Description of the task: Leave out all pictures and retype exactly the lines from the one with "Given: Switch to candlestick chart mode" through the last line of the material.

Available records:

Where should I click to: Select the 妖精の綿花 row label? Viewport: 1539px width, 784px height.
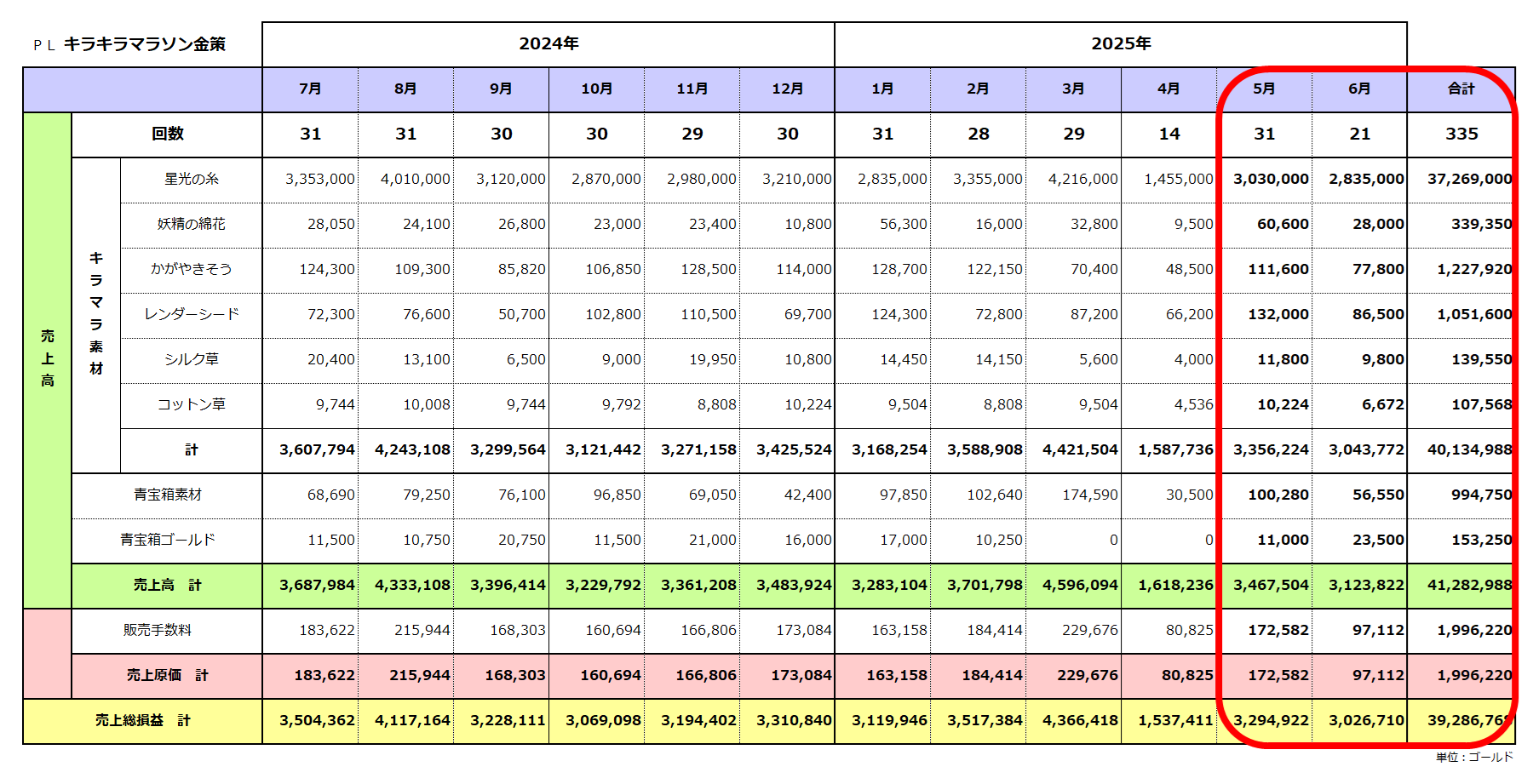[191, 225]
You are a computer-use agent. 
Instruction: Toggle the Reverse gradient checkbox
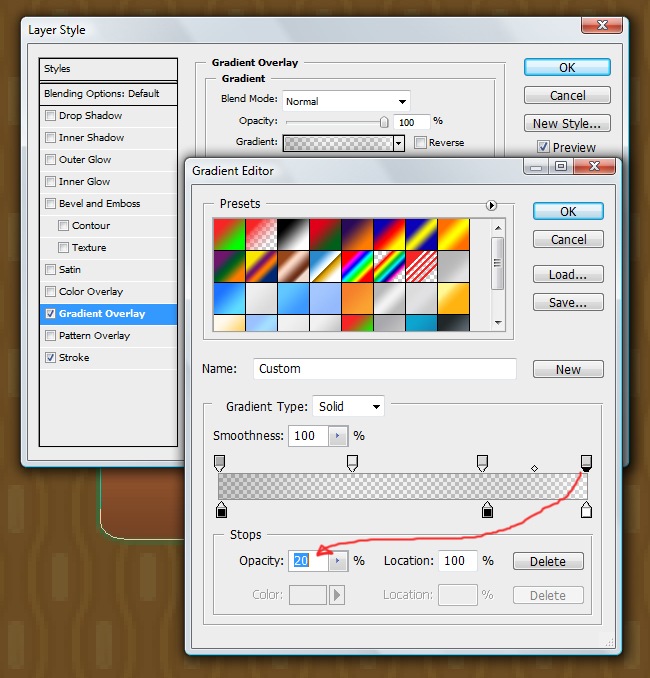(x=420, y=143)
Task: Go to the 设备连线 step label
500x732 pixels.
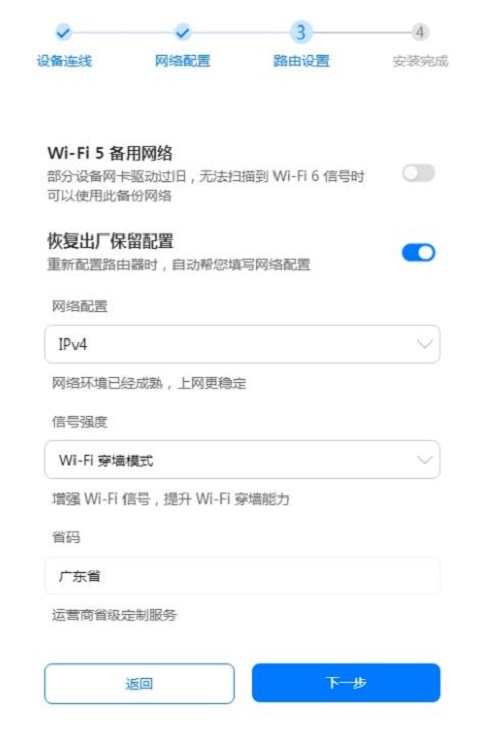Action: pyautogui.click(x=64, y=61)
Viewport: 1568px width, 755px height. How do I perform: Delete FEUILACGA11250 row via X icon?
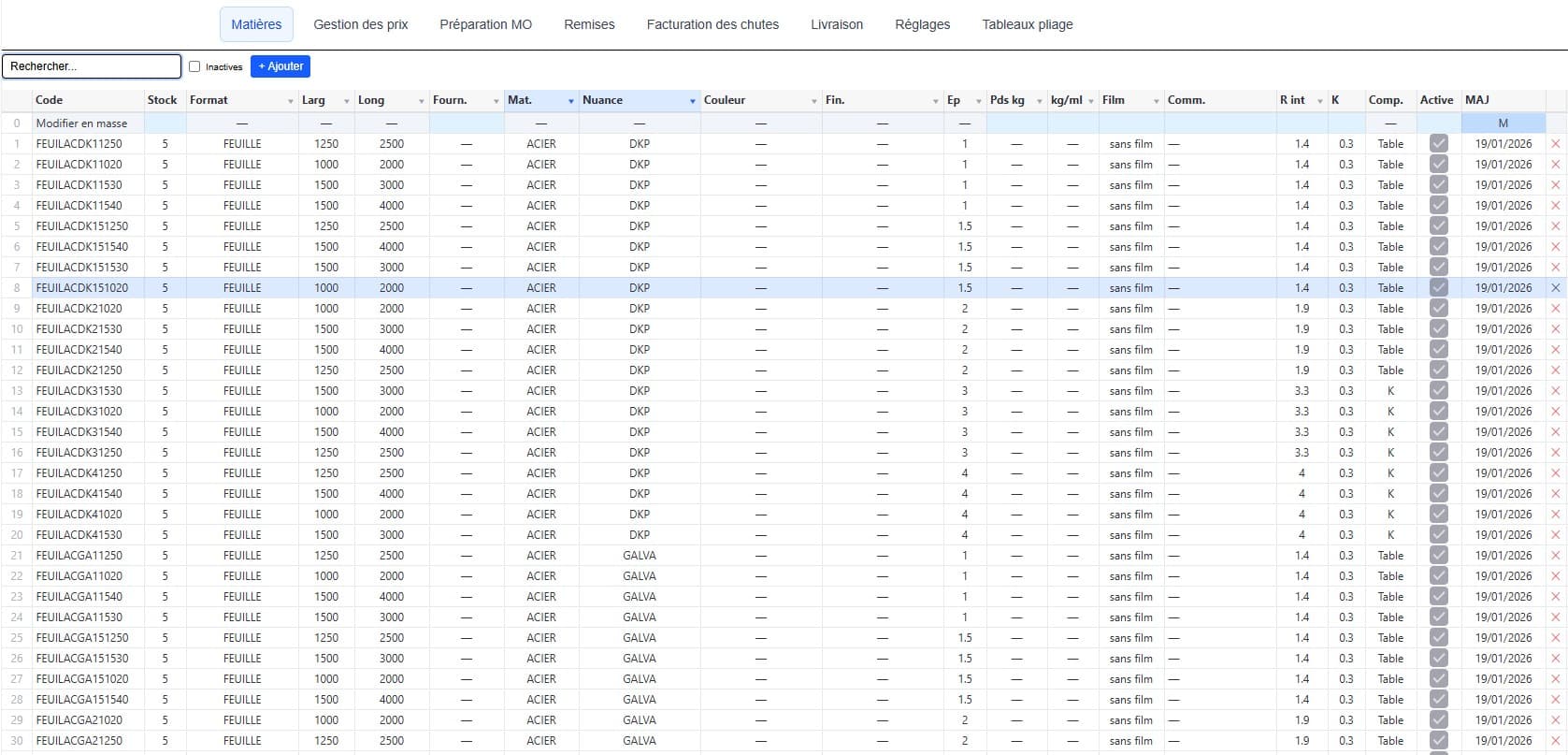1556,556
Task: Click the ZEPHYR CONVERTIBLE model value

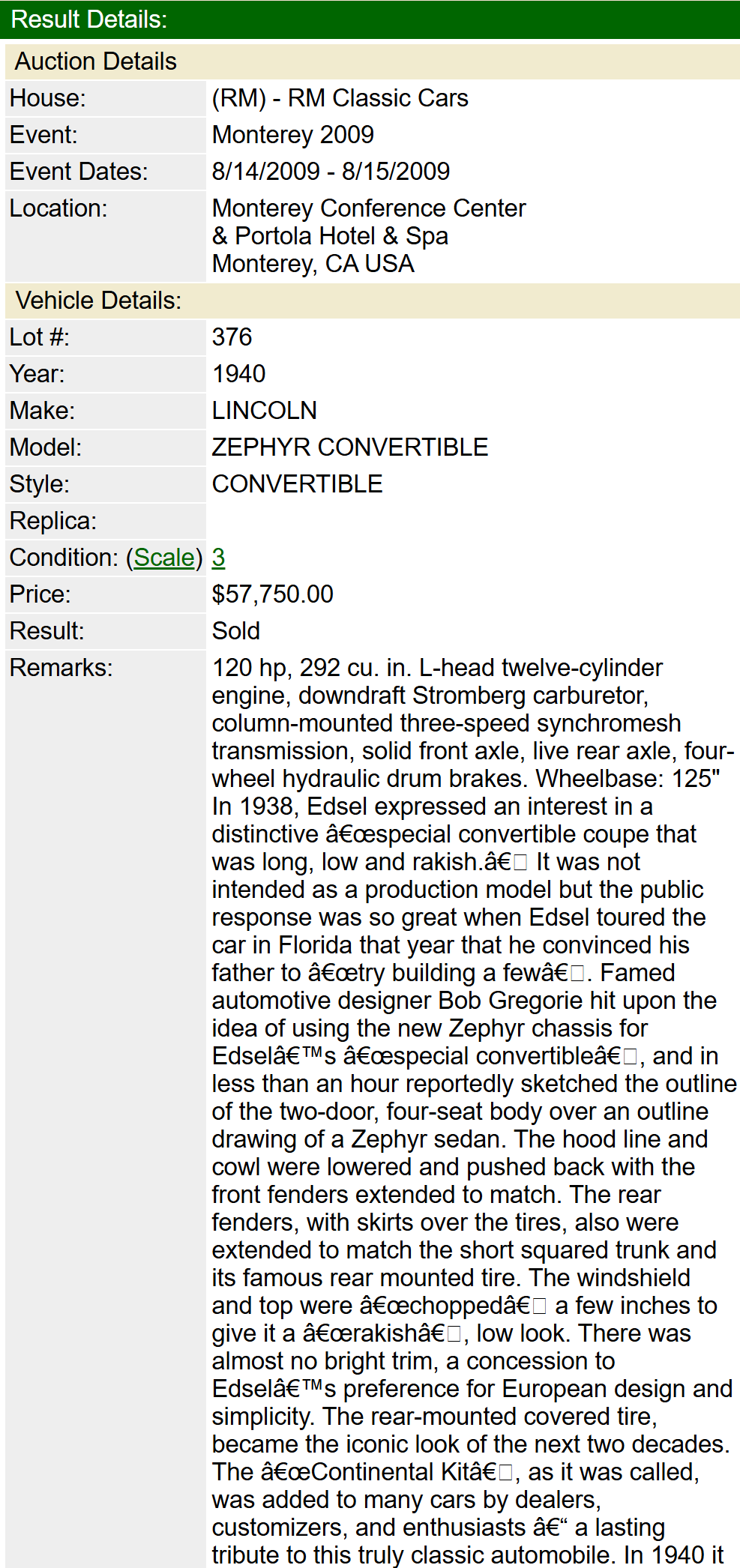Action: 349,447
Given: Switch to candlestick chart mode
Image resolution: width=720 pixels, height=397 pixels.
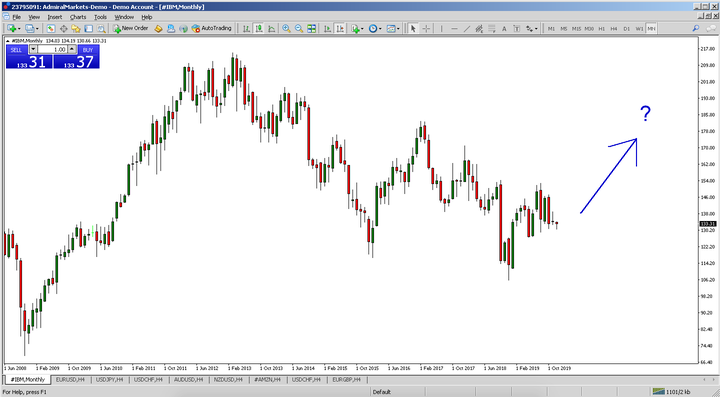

Expected answer:
Given: Switch to candlestick chart mode
Image resolution: width=720 pixels, height=397 pixels.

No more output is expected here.